そのお店の漏水事故の立会は営業時間が終了してから来て欲しいとの
打診があった。
 そのお店の営業時間は午後8時〜午前3時までである。

 小生の毎日の営業時間は午前5時起床〜午後11時就寝である。
時間が合わない。
 しかしながら仕事である。

小生は早起きして午前3時に現場であるBARに赴いた。
やはり、やっぱり、案の定、客が酔って管を巻いている。
 カップルが別れ話で揉めている。
閉店時間を過ぎてるぞと言いたい。

失恋した女性客がマスターと議論している。

 『あのう、店長さんいらっしゃいますか?』

議論中のマスターsaid.
「オーナーから聞いてます。オーナーが来るまでこちらでお待ちください。」

【鑑定人はBARにいる】状態で待った。
どこかの映画のタイトルの如く…

1時間経過して午前4時になり、お店の電話が鳴った。
「はい、○○です。はい、わかりました。お伝えします。」

そう、やはり、やっぱり、案の定、
「お待たせして申し訳ありませんが、明日の3時に来てもらえませんか。
オーナーは用事が出来て本日は来れなくなったそうです。」

その日は諦めて、そのまま会社に出社した。

保険会社の火災新種の担当者に連絡を入れて、至急事案であったが、
契約者がドタキャンしたことを告げた。

 それから、2時間後、保険契約を締結した代理店さんから大クレーム発生。

「オーナーが来なかったからと言って、何も調査せずに鑑定人が帰った。
しかもカウンターで酒を飲んでいた(マスターがウーロン茶らしきものを出しただけ)が
金を払わずに帰った。」

 現場に来ていない代理店さんと契約者が弊社をののしり、火災新種SCにクレームである。
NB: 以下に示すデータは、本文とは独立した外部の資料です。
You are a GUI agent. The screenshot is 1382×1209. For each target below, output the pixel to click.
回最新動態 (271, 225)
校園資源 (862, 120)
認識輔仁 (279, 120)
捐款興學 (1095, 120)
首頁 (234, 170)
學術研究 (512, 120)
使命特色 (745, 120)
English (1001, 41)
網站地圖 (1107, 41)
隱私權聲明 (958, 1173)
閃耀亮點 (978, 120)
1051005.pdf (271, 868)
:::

 「ハマベさん、金を払わないのはまずいよ。」査定パーソンsaid.

『誤解ですよ。訪問者に茶を出すという一般社会通念上の常識と思っていました。それに、1時間待たせてドタキャンですよ。』

いかなる理由があっても、無銭飲食は法律上まずいと言われてしまい、
本日2回目の早朝3時の現場に赴いた。

腹が立っていた小生は忍耐力のすべてを行使して、昨日の烏龍茶代金を支払い、また払っていないと言われたくないから、領収証の発行
を依頼した。

因みに烏龍茶1杯+カウンターテーブルチャージで¥2,500取られた。